I am going to be coding up a windows service to add users to a computer (users with no rights, ie just for authentication). (As a side note, I plan to use this method.)
I want to be able to call this windows service from another computer.
How is this done? Is this a tall order? Would I be better off just creating a Web Service and hosting it in IIS?
I have some WCF services hosted in IIS on the calling computer (they will do the calling to the proposed windows service). I have found that Hosting in IIS is somewhat problematic, so I would rather not have a second IIS instance to manage unless I need to.
(I will be using Visual Studio 2008 SP1, C# and Windows Server 2003 (for both caller and service host).
Thanks for the help
If you are thinking of hosting a web service in IIS just to communicate with an NT-service on that same machine, that is definitely more trouble than it is worth in this case.
As other answers have indicated you can make a WCF service with the operations you need and host that within the same NT-service that you want to interact with. You can easily secure this with certificates, or user accounts to make sure it is only controlled by the right people/machines.
If you need to control the NT-service itself, there are existing programs such as sc.exe to start, stop, configure, or query the status of your NT-service remotely.
However, you may want to consider seeking a solution without the overhead of creating an custom NT-service and a custom WCF service to interact with it. If you do, the Net User commands (sorry no link - new user limitation) or the AddUsers (see kb 199878/en-us) utility may be sufficient. If your remote "controller" can invoke these commands directly against the target machine you may not have to create any custom software address this need. Additionally you would have less software to maintain and administer on the target machine. You would just be using the built-in OS capabilities and admin utilities.
Finally, you will need to think about the security aspect, NT-services and IIS are usually run under very restricted accounts, many auditors would flip-out over any service running with sufficient permission to create or modify users locally, and especially on other machines. You'll want to make sure that the service could never be used to create users that do have more than the "authenticate" permission you indicated.
Edit: The net user command may not work against another machine's local users, but check out. pspasswd that along with PsExec to create users, should do what you need remotely.
Simply host a WCF service in the Windows Service. You'll then be able to call it remotely.
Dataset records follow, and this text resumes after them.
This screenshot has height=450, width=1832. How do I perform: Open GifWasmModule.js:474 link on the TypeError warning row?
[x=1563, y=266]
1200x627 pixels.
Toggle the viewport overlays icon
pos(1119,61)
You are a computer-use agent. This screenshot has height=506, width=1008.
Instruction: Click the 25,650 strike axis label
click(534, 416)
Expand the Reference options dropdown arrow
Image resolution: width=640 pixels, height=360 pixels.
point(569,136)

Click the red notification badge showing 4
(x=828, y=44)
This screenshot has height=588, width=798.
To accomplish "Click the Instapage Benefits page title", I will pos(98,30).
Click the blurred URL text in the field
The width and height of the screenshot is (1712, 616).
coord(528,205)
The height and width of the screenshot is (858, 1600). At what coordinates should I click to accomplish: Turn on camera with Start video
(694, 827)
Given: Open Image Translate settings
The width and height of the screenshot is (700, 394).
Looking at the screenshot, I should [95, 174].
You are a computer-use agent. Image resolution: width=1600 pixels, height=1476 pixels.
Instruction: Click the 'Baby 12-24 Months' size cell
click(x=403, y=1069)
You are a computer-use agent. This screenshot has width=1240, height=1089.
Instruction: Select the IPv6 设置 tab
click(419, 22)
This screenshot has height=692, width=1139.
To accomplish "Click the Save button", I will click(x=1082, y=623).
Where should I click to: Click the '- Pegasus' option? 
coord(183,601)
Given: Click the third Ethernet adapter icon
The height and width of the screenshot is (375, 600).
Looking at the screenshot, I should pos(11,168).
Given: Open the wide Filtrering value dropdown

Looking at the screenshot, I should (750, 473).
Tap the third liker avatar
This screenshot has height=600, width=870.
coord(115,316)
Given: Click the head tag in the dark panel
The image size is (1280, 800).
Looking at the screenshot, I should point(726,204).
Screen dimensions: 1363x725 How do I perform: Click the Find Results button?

You can host a WCF service inside a Windows service. Take a look at the TCP binding (NetTcpBinding class). Both client and server will have to use WCF, but that doesn't sound like it will be an issue with your implementation.
Also, the section entitled "Hosting in Windows Services" in this MSDN article provides a walk-through of the process
If the windows service publishes a remoting interface then it can be accessed via that remoting interface.
Otherwise it's the same as accessing any other process running on a remote machine except that there may be some tools (e.g., sc) with built in support for executing against a remote machine (barring firewall complications).
Any IPC mechanisms applies; sockets, web services, remoting, etc...
You could expose a WCF service directly from your windows service. When you start up your windows service, in addition to spinning up any other background processes, you could create an instance of ServiceHost<T> for your service implementation. This would allow you to not only provide WCF access, but also avoid the extra instance of IIS like you requested, and provide TCP, Named Pipes, and WsHttp endpoints. This should give you some nice flexibility in the performance tuning arena, since it sounds like this service will be consumed internally on your network, rather than externally.
You could create a WCF service which will talk to your Windows service on the remote box. Host the WCF component in IIS (or however you'd like so that you can communicate with it) and then call the WCF component from your remote machine.